JPMorgan expects German 10-year yields to fall to minus 0.15 percent by the end of the third quarter from a previous forecast of a positive 0.15 percent. Bunds yielded minus 0.12 percent on Wednesday.
Bank of America Merrill Lynch and DZ Bank see 10-year yields falling to minus 0.25 percent in the coming months, while Rabobank expects them to fall to minus 0.3 percent from a previous forecast of minus 0.1 percent this year.
In a note released after the June 23 Brexit referendum, Societe Generale put the range for German Bund yields at minus 0.25 percent to minus 0.45 percent.
Good news for the sovereigns whose funding costs are priced relative to the Bund yield but a massive headache for the ECB which is scrabbling to find sufficient eligible bonds to buy not only in Germany but smaller euro zone countries too.

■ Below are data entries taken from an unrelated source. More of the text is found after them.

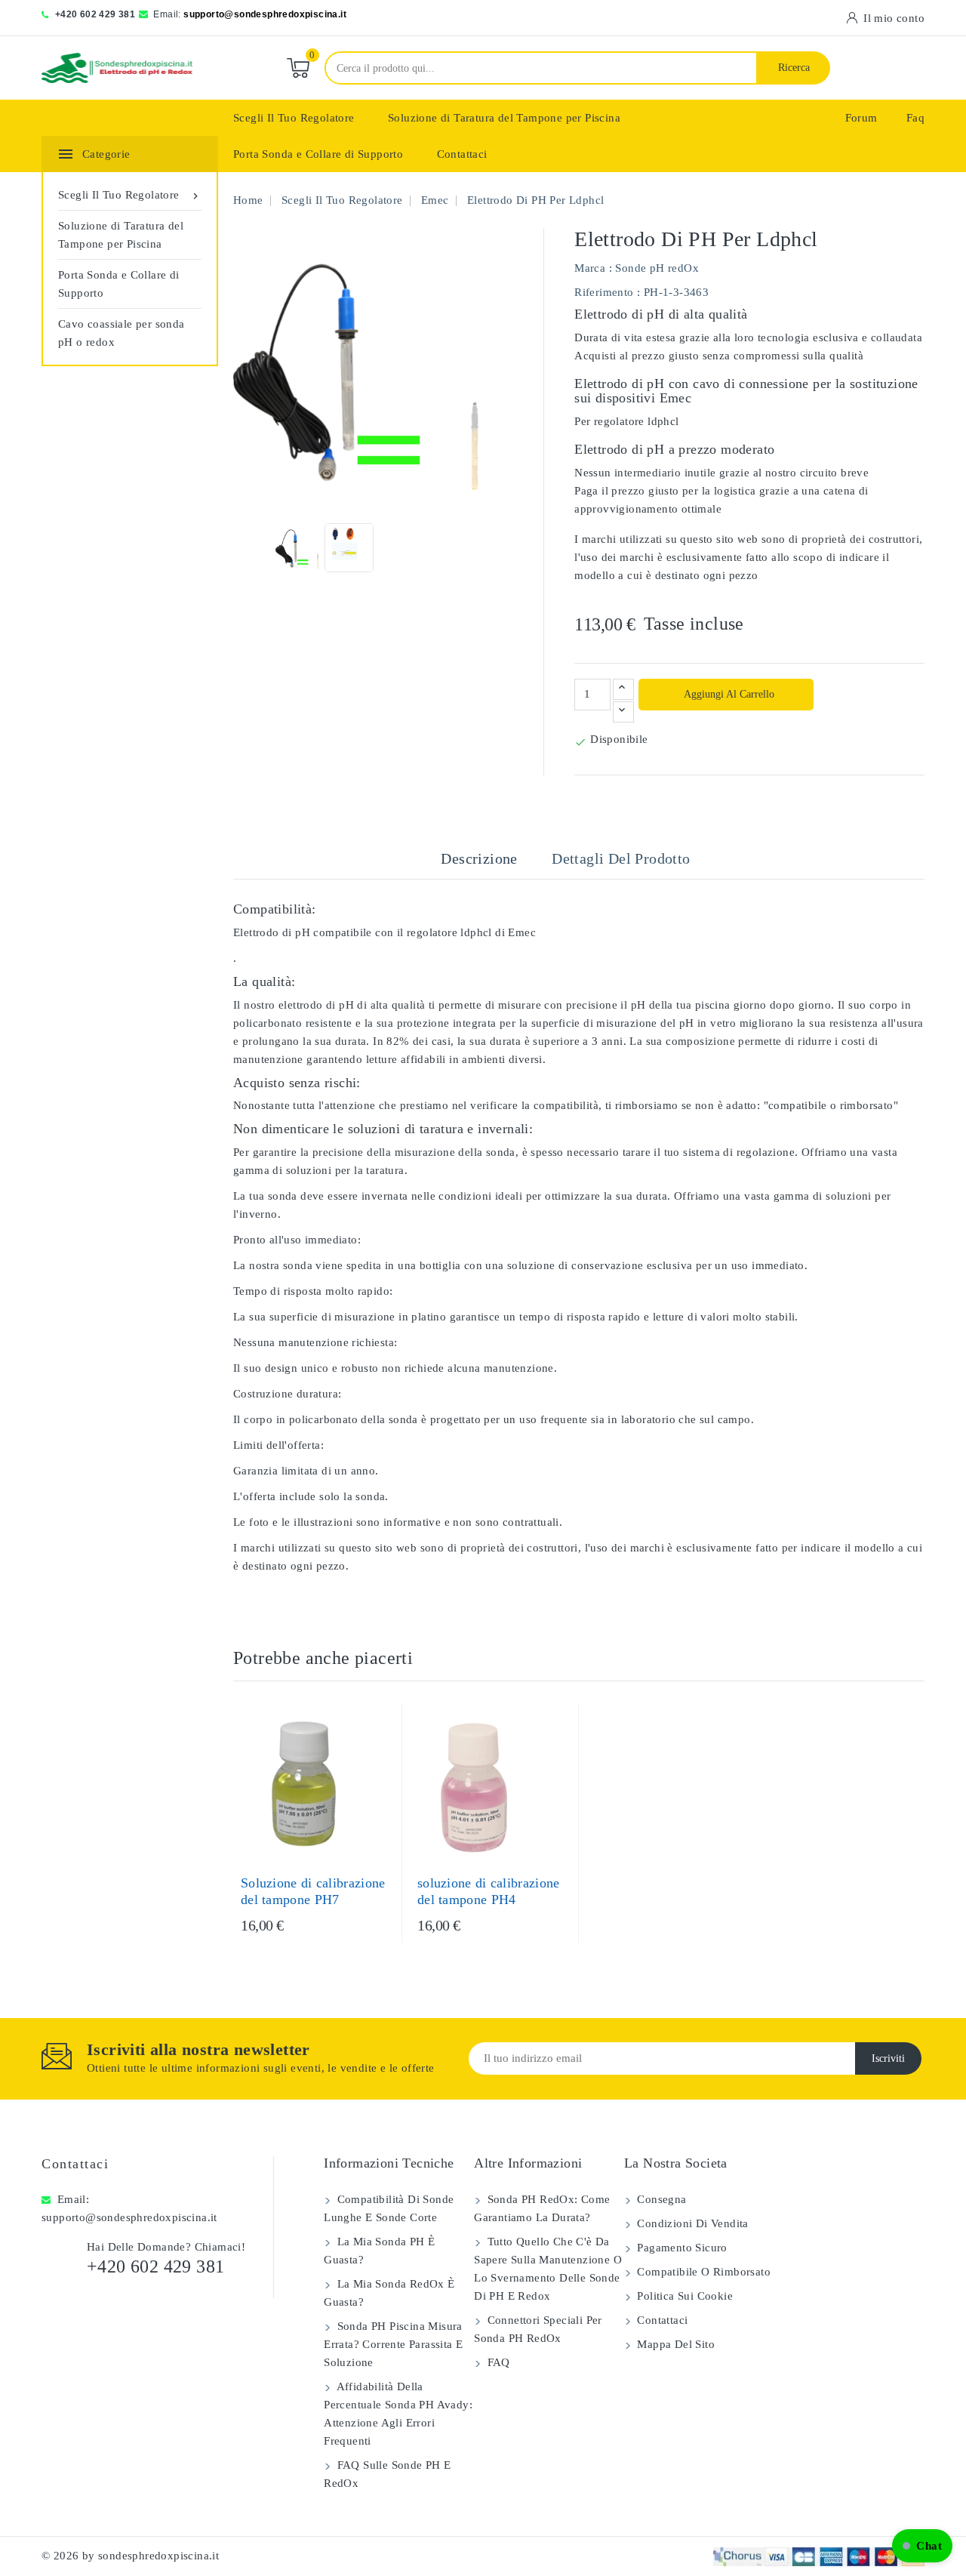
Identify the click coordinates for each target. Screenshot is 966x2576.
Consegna (660, 2199)
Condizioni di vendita (691, 2223)
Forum (861, 118)
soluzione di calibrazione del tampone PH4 (488, 1891)
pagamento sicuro (681, 2248)
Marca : (593, 268)
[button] (922, 2545)
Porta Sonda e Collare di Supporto (318, 154)
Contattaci (462, 154)
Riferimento (603, 292)
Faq (915, 118)
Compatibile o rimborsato (702, 2272)
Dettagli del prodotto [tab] (621, 858)
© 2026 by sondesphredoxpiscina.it (130, 2556)
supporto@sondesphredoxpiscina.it (264, 14)
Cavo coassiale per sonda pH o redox (121, 333)
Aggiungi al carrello (727, 694)
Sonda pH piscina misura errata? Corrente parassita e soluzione (393, 2344)
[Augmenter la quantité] (623, 689)
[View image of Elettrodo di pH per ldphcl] (300, 547)
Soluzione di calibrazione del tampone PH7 (313, 1891)
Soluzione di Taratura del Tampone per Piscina (504, 118)
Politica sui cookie (683, 2296)
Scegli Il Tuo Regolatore (294, 118)
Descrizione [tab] (479, 858)
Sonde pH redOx (657, 268)
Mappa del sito (674, 2344)
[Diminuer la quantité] (623, 712)
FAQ (497, 2362)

The ECB cut its deposit rate to minus 0.4 percent in March and some analysts say a further reduction as well as an expansion of the quantitative easing (QE) programme are likely in coming months.
A Reuters poll showed eight of 19 money market traders polled on Monday saw a 10 basis point cut in the deposit rate within six months. The other 11 saw no change.
"We were anticipating another rate cut and an extension and expansion of QE before Brexit, but the risk is that now comes sooner," said Nordea's chief fixed income analyst Jan von Gerich.
He expected German yields to remain negative for longer than earlier anticipated given the uncertainty unleashed by Brexit.
The idea of investors paying governments to hold their debt - unthinkable a few years ago - has become commonplace in developed country bond markets.
Japanese and Swiss bond yields out to 15 and 30 years, respectively, have negative yields. The aggregate yield in Citi's World Global Bond Index comprising 23 countries is at an all time low of around 0.58 percent.
Peter Chatwell, head of euro rates strategy at Mizuho, said there was a very clear linkage in the downside risks of Brexit and the euro zone economy.
Mizuho forecasts German Bund yields will fall to minus 0.20 percent this year from a previous forecast of zero percent.
"We now have increased tail risks and lower growth expectations," Chatwell said.